From afar, many could think that the 500X is Thunderbird's Redditch series and we can’t really blame them. Get closer and 500X starts showing its colours, pun intended. In typical RE fashion, the company has decided to make the 500X available in Getaway Orange and Drifter Blue colour options while the 350X will come in Roving Red and Whimsical White. You cannot mix and match. So, the X series get new colours with matching wheel stripes. The colours, though only limited to the tank, do pop beautifully and the rest of the bike is finished in black. New 9-spoke alloy wheels, flat handle bars, new single seat unit and new grab rails make up the new features of 500X. The features may not look much but they do make an impact.
Mount the bike and the flatter handle bar makes for a much sportier sitting position. It’s not just for aesthetics purpose as the low handle bar also helps in better handling in traffic jams. The single piece seat features a central patch of fabric that promises more comfort and won’t leave you with a wet bottom. There are no changes to the instrument cluster.

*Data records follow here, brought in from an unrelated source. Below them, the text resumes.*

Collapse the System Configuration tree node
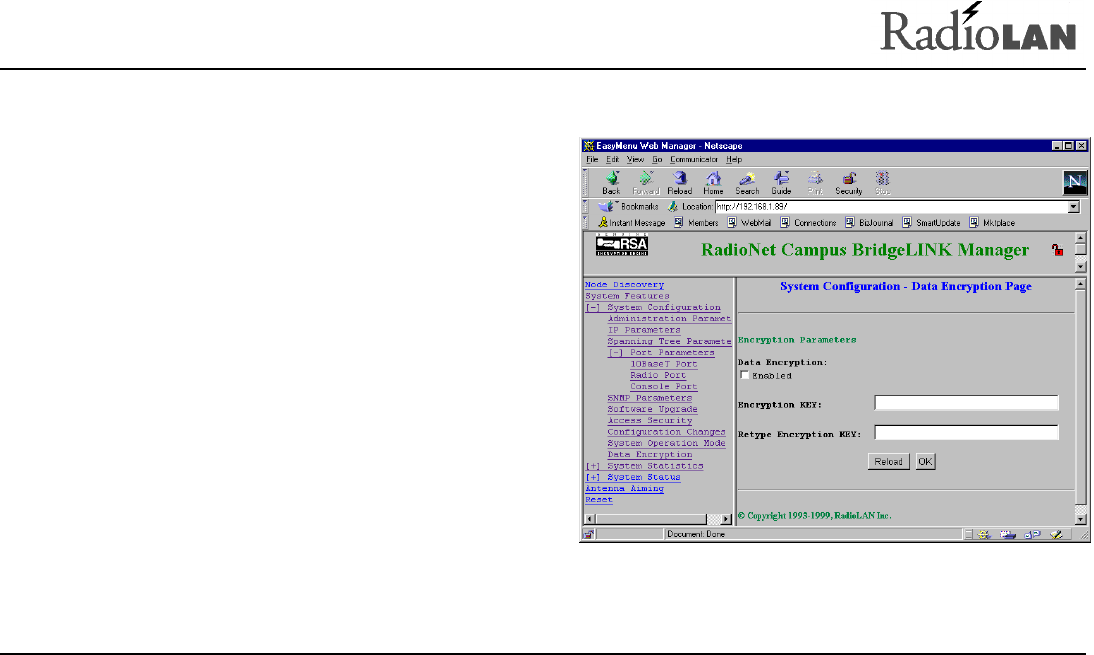The height and width of the screenshot is (655, 1094). tap(591, 308)
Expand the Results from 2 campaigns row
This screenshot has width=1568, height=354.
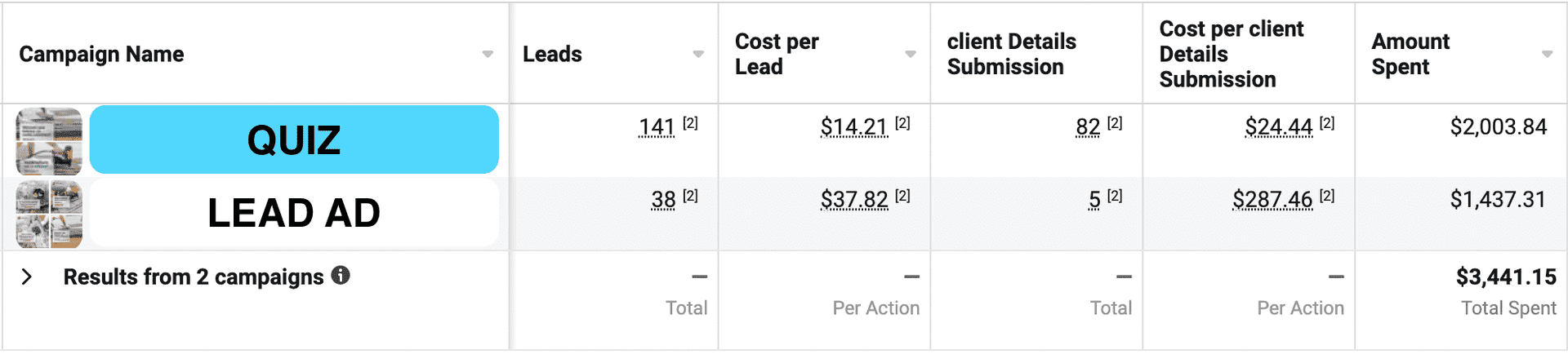(x=27, y=277)
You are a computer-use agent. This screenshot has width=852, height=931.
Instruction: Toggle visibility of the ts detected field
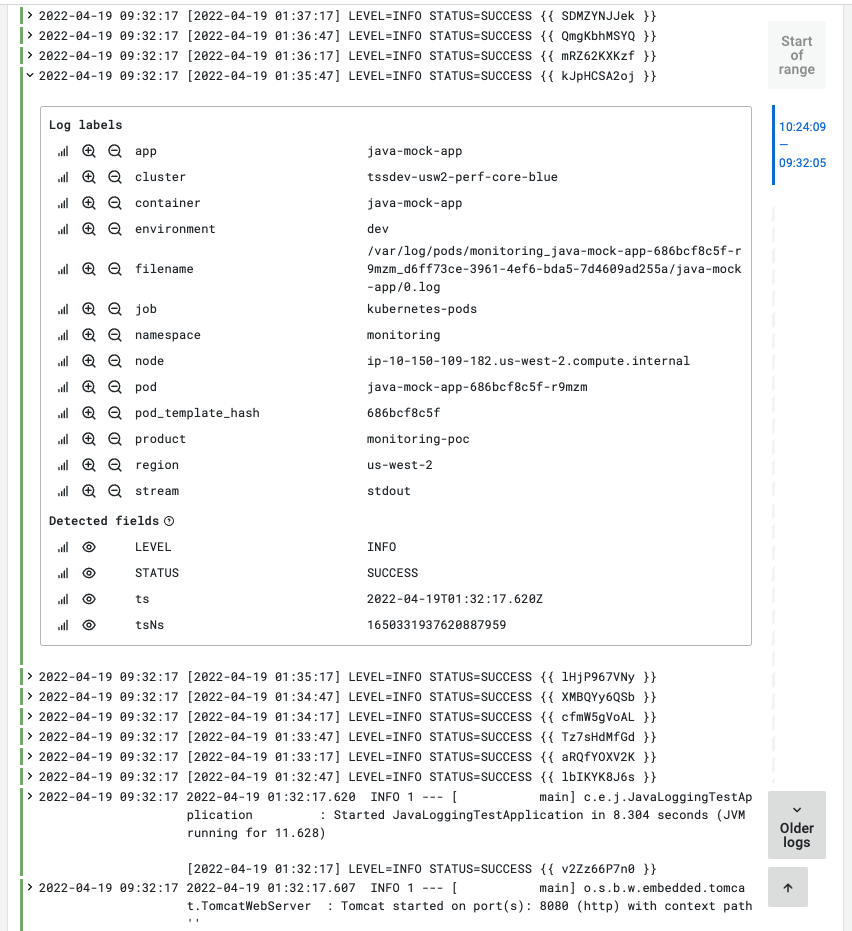point(87,598)
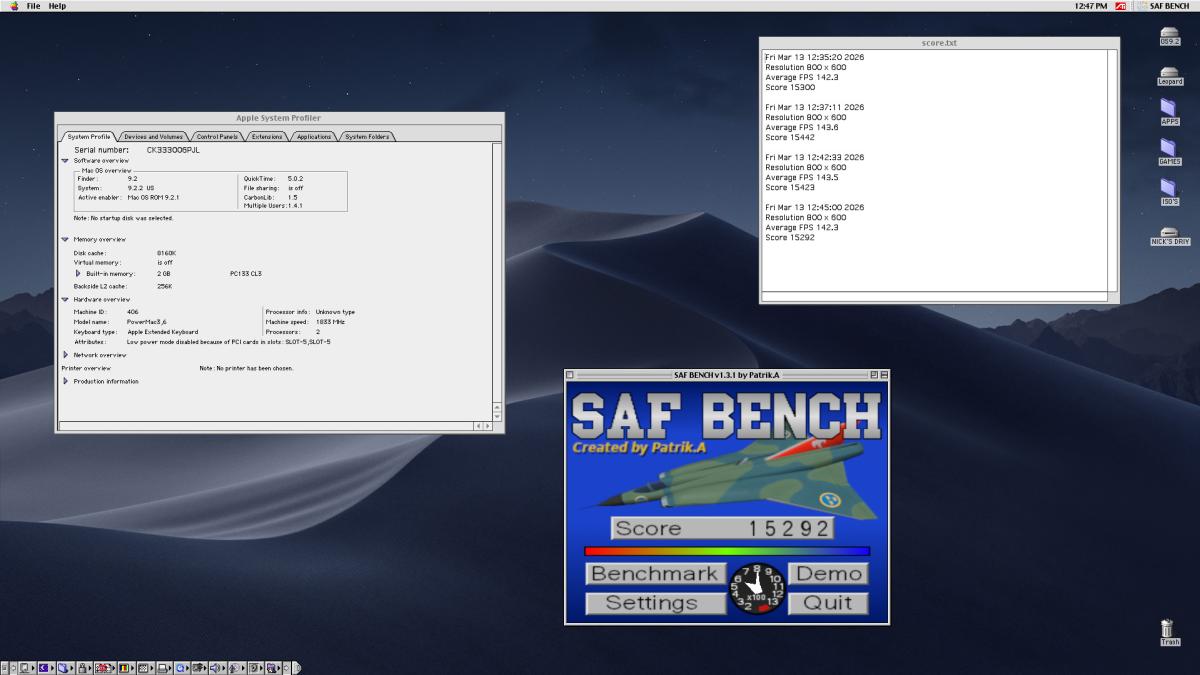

Mechanically, Royal Enfield didn’t mess around with the engine of the Thunderbird. The power and torque output remain same at 27.2 bhp and 41.3 Nm respectively and as the kerb weight of the bike also remains the same, there’s no change in the performance. The engine has got strong pulling power from the low end and the going is smooth till about 4,000 rpm. Post that, you will feel the tell-tale vibrations in the handlebars and foot pegs that we have come to accustom with REs. Go fast and leave the world in your rear view mirror in a blur; not because of the speed but the vibrations make it impossible to view the world behind. The typical Bullet thump is there, albeit in a muffled manner.
Ride quality is as good as ever and the lower handle bar makes it easier to manage the bike. Though the pillion backrest is missing, the new tail end gives the Thunderbird 500X a neat finish. The grab rails too compliment the rear end with its integration.
So, if you have been thinking of buying a Royal Enfield or a Thunderbird, the 500X offers a good combination of style and stature. The additional features, though not many, has made the Thunderbird 500X sportier, younger and cooler to ride this summer.